■ Problem ■
A faithful transcript of all the lines below, with no pictures, is the goal here.
[Start of Attachment]
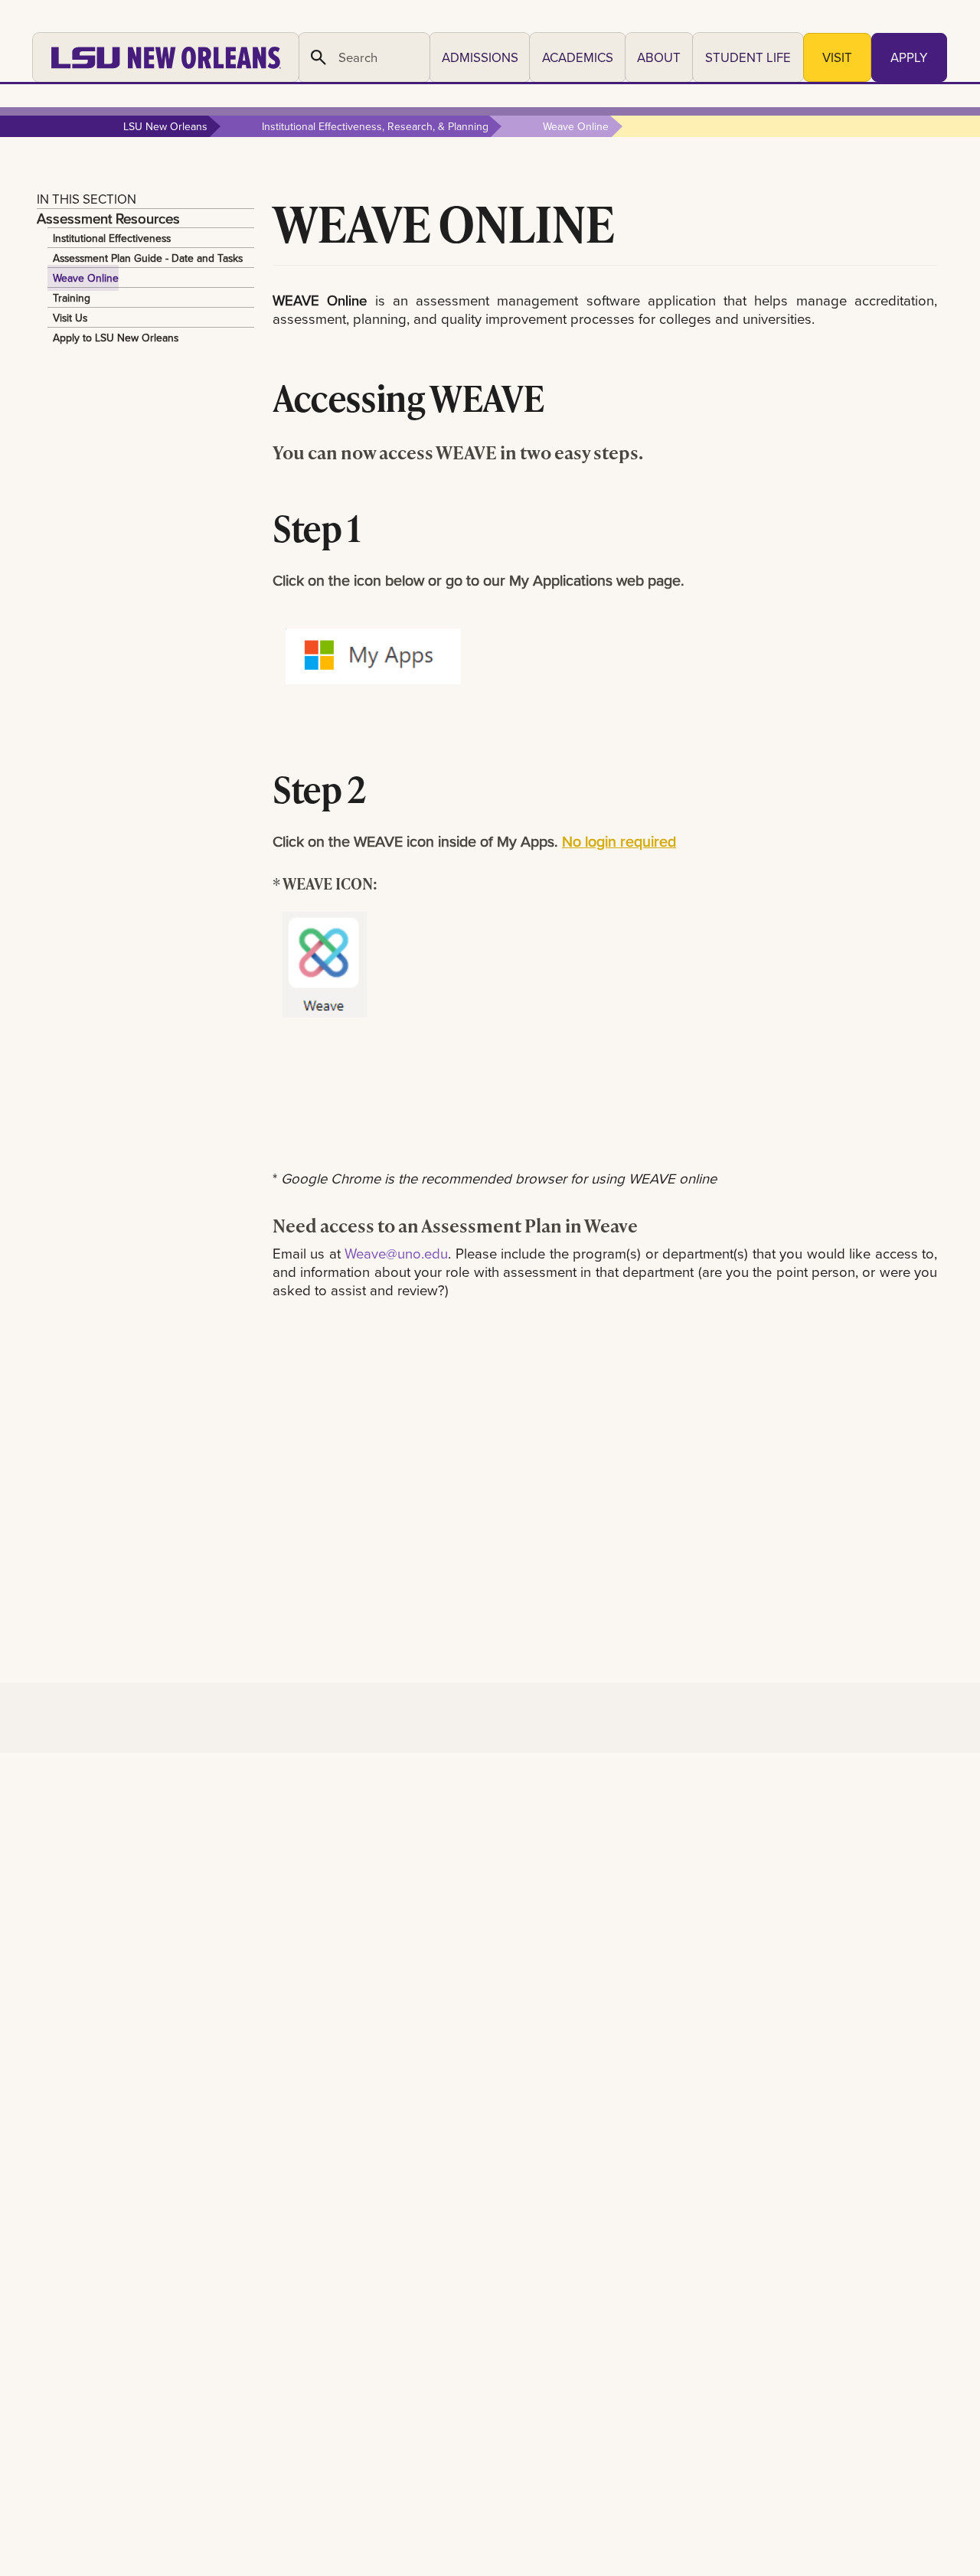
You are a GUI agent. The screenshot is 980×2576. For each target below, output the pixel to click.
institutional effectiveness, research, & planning (375, 126)
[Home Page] (166, 57)
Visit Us (70, 317)
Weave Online (86, 278)
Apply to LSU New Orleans (115, 337)
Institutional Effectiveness (112, 238)
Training (71, 297)
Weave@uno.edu (396, 1253)
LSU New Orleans (165, 126)
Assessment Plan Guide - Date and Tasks (148, 258)
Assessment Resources (108, 218)
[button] (480, 57)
[End of Attachment]
■ Response ■
You are a GUI agent. The screenshot is 980×2576. For each target below, output the pixel to click.
institutional effectiveness, research, & planning (375, 126)
[Home Page] (166, 57)
Visit Us (70, 317)
Weave Online (86, 278)
Apply to LSU New Orleans (115, 337)
Institutional Effectiveness (112, 238)
Training (71, 297)
Weave@uno.edu (396, 1253)
LSU New Orleans (165, 126)
Assessment Plan Guide - Date and Tasks (148, 258)
Assessment Resources (108, 218)
[button] (480, 57)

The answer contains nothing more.